**Data records:**
=======

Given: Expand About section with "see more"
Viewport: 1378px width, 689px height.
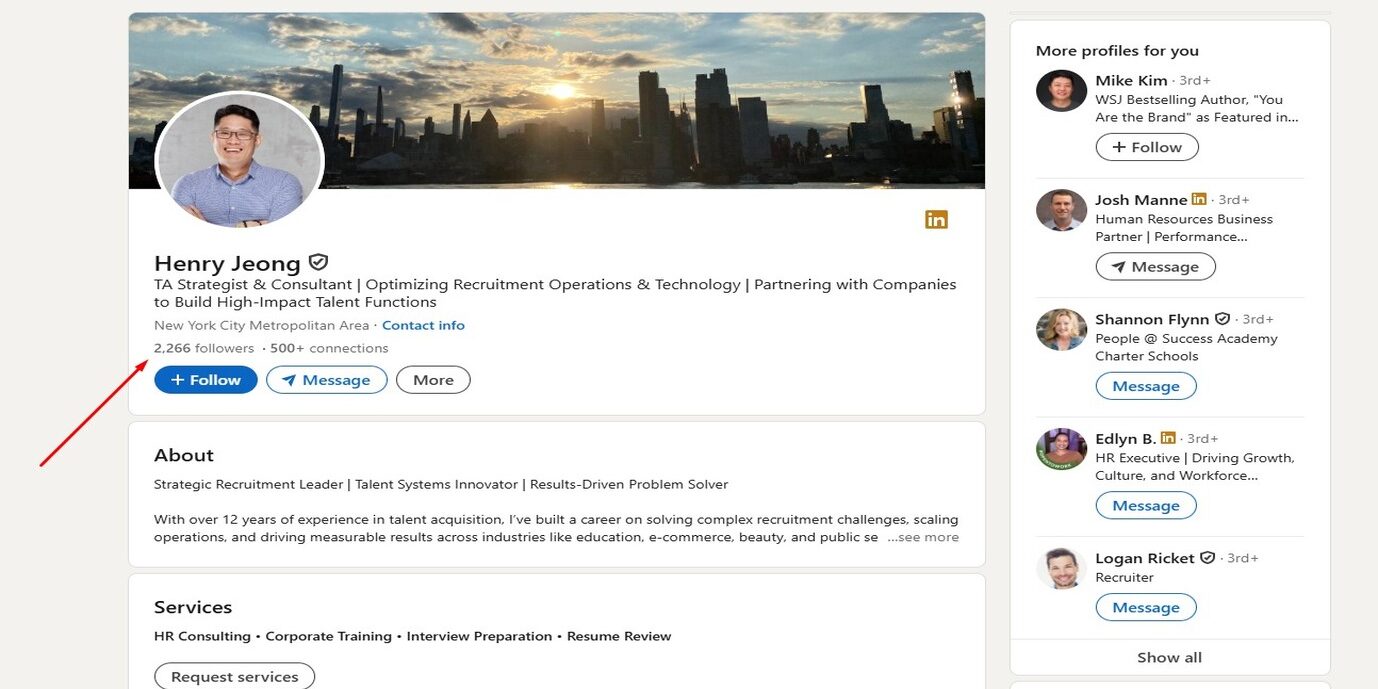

=======

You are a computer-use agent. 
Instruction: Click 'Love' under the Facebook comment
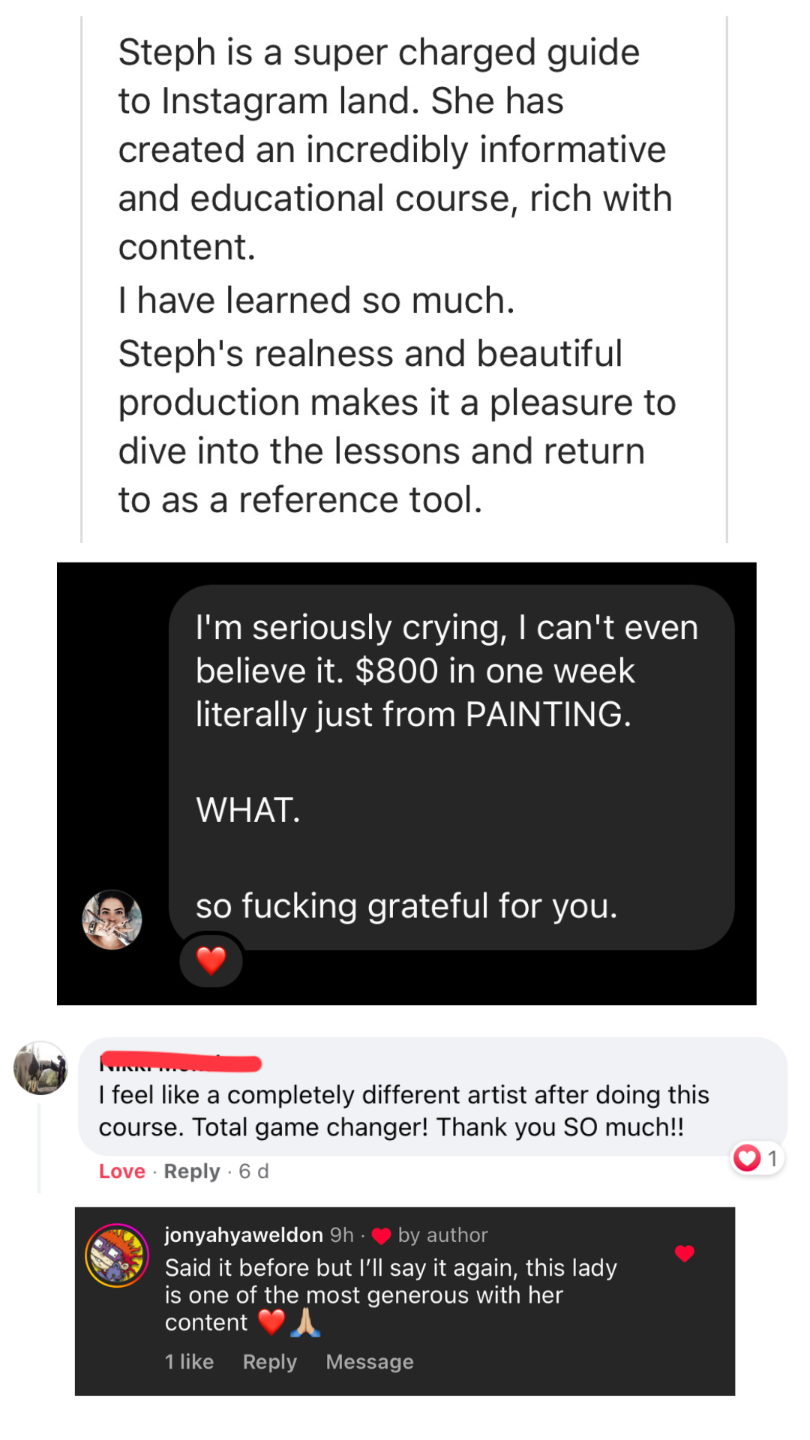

=======

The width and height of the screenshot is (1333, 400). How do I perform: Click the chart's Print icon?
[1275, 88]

=======

**About this exercise:** From the entries above, give again exactly the lines running from the line with "Given: Expand About" to the line with "Viewport: 1378px width, 689px height."; include both of those lines.

**Task solution:**
Given: Expand About section with "see more"
Viewport: 1378px width, 689px height.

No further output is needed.